Pada tahun 1862 Hidayatullah ditahan Belanda dan dibuang ke Cianjur. Pangeran
Antasari diangkat rakyat menjadi Sultan. Setelah itu perang meletus kembali.
Dalam perang itu Pangeran Antasari luka-luka dan wafat.
h.
Perang
Bali (1846-1868)
Penyebab perang Bali adalah Belanda ingin menghapus
hukum tawan karang dan memaksa Raja-raja Bali mengakui kedaulatan Belanda di
Bali. Isi hukum tawan karang adalah kerajaan berhak merampas dan menyita barang
serta kapal-kapal yang terdampar di Pulau Bali.

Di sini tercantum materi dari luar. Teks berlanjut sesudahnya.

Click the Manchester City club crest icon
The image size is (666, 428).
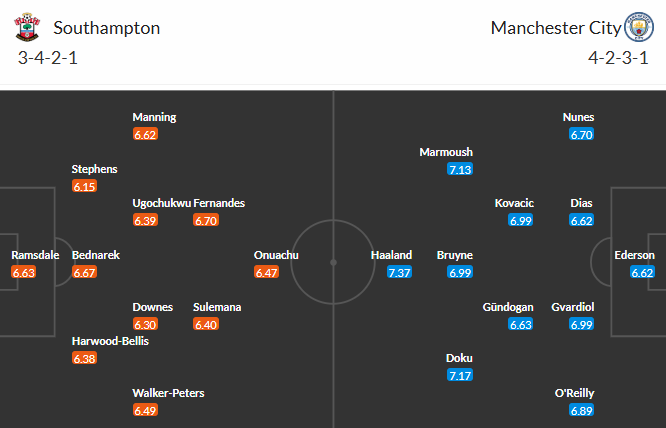pos(639,27)
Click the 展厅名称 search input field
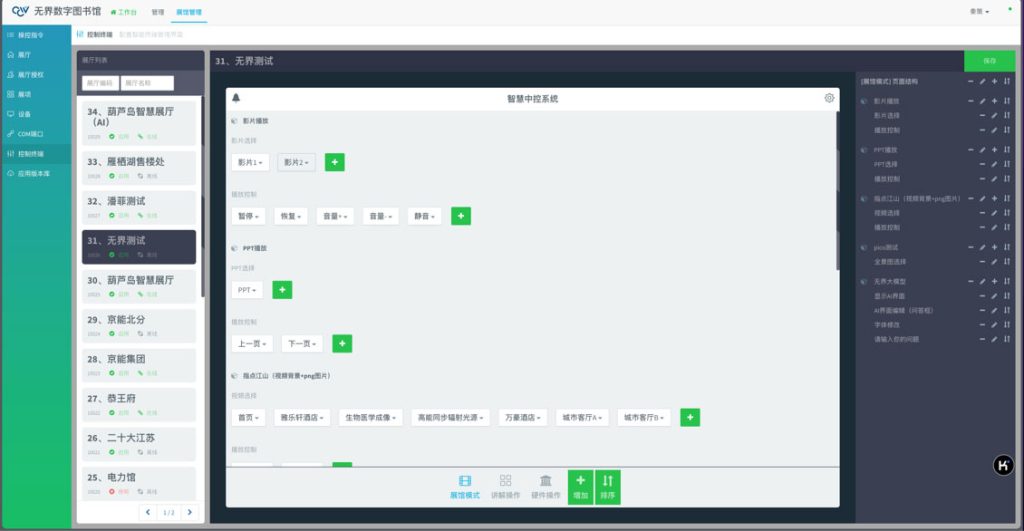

Raja-raja Bali menolak
keinginan Belanda. Akhirnya, Belanda menyerang Bali. Belanda melakukan tiga
kali penyerangan, yaitu pada tahun 1846, 1848, dan 1849. Rakyat Bali
mempertahankan tanah air mereka. Setelah Buleleng
dapat ditaklukkan, rakyat Bali mengadakan perang
puputan, yaitu berperang sampai titik darah terakhir. Di antaranya Perang
Puputan Badung (1906), Perang Puputan Kusumba (1908), dan Perang Puputan Klungkung
(1908). Salah saut pemimpin perlawanan rakyat Bali yang terkenal adalah Raja Buleleng dibantu oleh Gusti Ketut Jelantik.
i.
Perang Sisingamangaraja XII (1870-1907)
Pada saat Sisingamangaraja memerintah Kerajaan
Bakara, Tapanuli, Sumatera Utara, Belanda
datang. Belanda ingin menguasai Tapanuli. Sisingamangaraja beserta rakyat Bakara mengadakan
perlawanan. Tahun 1878, Belanda menyerang Tapanuli. Namun, pasukan Belanda
dapat dihalau oleh rakyat. Pada tahun 1904 Belanda kembali menyerang tanah
Gayo. Pada saat itu Belanda juga menyerang daerah Danau Toba. Pada tahun 1907,
pasukan Belanda menyerang kubu pertahanan pasukan Sisingamangaraja XII di Pakpak.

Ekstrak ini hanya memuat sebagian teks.